Quoted passage:
What it is: The model feeds the compact semantic tokens right alongside the noisy video latents so the generator learns to follow the plan.
How it works: 1) Concatenate semantic tokens with the latent tokens. 2) Let attention mix them. 3) The model denoises while respecting the plan.
Why it matters: Without this hint-sharing, the details could ignore the big-picture plan and drift.

🍞 Bottom Bread (Anchor): Injecting semantic tokens from a reference clip made the new video keep the same layout and motion, even if textures changed.

🍞 Top Bread (Hook): Picture reading a whole paragraph for meaning, then zooming into sentences to fix typos.

🥬 Filling (The Actual Concept — Shifted Window Attention for Long Videos):

What it is: For long videos, do full attention only in the tiny semantic space; in the larger VAE latent space, use shifted-window attention that only looks at nearby frames but shifts so information spreads.
How it works: 1) Global full attention on semantic tokens keeps story coherence. 2) Local windows in latents keep compute low. 3) Shift the windows layer by layer so details propagate.

Information supplied:

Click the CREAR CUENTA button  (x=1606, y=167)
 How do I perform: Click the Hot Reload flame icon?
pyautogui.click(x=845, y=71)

Task instructions:
Rewrite the part of the passage on semantic tokens for video generation starting at "What it is: The" and ending at "plan and drift.", changing "plan" to "blueprint".

Solved exercise:
What it is: The model feeds the compact semantic tokens right alongside the noisy video latents so the generator learns to follow the blueprint.
How it works: 1) Concatenate semantic tokens with the latent tokens. 2) Let attention mix them. 3) The model denoises while respecting the blueprint.
Why it matters: Without this hint-sharing, the details could ignore the big-picture blueprint and drift.